--- start of Records ---

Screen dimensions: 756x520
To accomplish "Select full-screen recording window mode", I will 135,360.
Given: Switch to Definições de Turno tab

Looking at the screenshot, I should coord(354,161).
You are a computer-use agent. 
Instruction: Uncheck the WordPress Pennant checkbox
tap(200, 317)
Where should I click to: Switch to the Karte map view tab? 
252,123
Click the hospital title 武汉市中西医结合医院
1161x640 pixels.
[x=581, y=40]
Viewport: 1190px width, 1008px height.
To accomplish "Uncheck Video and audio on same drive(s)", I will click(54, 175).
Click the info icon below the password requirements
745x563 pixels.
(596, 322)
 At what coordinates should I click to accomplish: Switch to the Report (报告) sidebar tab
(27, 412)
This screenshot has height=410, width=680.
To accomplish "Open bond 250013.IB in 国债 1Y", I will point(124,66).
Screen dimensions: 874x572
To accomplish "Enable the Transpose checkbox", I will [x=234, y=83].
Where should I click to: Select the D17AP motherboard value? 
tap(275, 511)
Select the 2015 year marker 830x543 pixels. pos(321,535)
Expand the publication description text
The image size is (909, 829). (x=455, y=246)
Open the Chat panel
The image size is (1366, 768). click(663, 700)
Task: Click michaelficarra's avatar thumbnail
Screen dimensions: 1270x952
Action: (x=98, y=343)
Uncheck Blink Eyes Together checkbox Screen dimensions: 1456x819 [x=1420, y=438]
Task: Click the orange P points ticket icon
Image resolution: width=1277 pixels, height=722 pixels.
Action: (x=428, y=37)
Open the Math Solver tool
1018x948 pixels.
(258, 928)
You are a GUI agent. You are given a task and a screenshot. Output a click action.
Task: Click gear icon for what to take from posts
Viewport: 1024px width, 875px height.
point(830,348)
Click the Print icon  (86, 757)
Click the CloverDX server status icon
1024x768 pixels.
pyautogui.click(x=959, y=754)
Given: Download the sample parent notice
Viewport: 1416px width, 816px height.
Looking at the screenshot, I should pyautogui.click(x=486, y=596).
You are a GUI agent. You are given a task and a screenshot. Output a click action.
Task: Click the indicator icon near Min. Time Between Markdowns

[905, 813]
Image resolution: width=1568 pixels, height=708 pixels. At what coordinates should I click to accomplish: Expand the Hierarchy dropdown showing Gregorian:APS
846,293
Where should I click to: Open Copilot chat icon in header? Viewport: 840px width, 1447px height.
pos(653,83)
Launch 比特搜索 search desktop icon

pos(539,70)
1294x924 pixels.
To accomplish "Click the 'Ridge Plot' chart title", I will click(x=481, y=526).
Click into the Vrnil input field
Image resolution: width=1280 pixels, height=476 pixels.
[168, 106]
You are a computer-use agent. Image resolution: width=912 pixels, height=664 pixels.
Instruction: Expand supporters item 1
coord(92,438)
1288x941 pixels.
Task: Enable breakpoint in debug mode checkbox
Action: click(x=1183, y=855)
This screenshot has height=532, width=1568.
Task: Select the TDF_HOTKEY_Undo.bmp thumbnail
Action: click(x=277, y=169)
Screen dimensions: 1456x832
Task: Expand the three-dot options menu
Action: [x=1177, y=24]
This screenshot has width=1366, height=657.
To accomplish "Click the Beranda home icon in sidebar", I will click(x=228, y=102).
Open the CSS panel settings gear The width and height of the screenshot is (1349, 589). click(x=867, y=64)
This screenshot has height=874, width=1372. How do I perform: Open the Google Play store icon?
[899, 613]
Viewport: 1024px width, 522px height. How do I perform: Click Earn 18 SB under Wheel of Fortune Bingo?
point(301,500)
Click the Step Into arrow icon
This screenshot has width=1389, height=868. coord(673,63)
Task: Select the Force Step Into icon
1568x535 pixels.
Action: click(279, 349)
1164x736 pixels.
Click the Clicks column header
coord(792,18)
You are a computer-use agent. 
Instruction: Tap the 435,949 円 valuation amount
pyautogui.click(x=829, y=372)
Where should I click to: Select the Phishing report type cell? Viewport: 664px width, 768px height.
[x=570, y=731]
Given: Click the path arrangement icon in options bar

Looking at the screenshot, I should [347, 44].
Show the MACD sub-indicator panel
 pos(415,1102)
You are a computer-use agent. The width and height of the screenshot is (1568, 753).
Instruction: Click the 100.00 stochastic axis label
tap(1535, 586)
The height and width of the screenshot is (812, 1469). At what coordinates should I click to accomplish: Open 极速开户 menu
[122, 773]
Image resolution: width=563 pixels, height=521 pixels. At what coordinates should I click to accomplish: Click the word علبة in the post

--- end of Records ---

Exercise task:
Which lines in the records above contain the string "header"? Identify each one and copy it in full, treating uppercase and lowercase as different.

Result of the exercise:
Where should I click to: Open Copilot chat icon in header? Viewport: 840px width, 1447px height.
Click the Clicks column header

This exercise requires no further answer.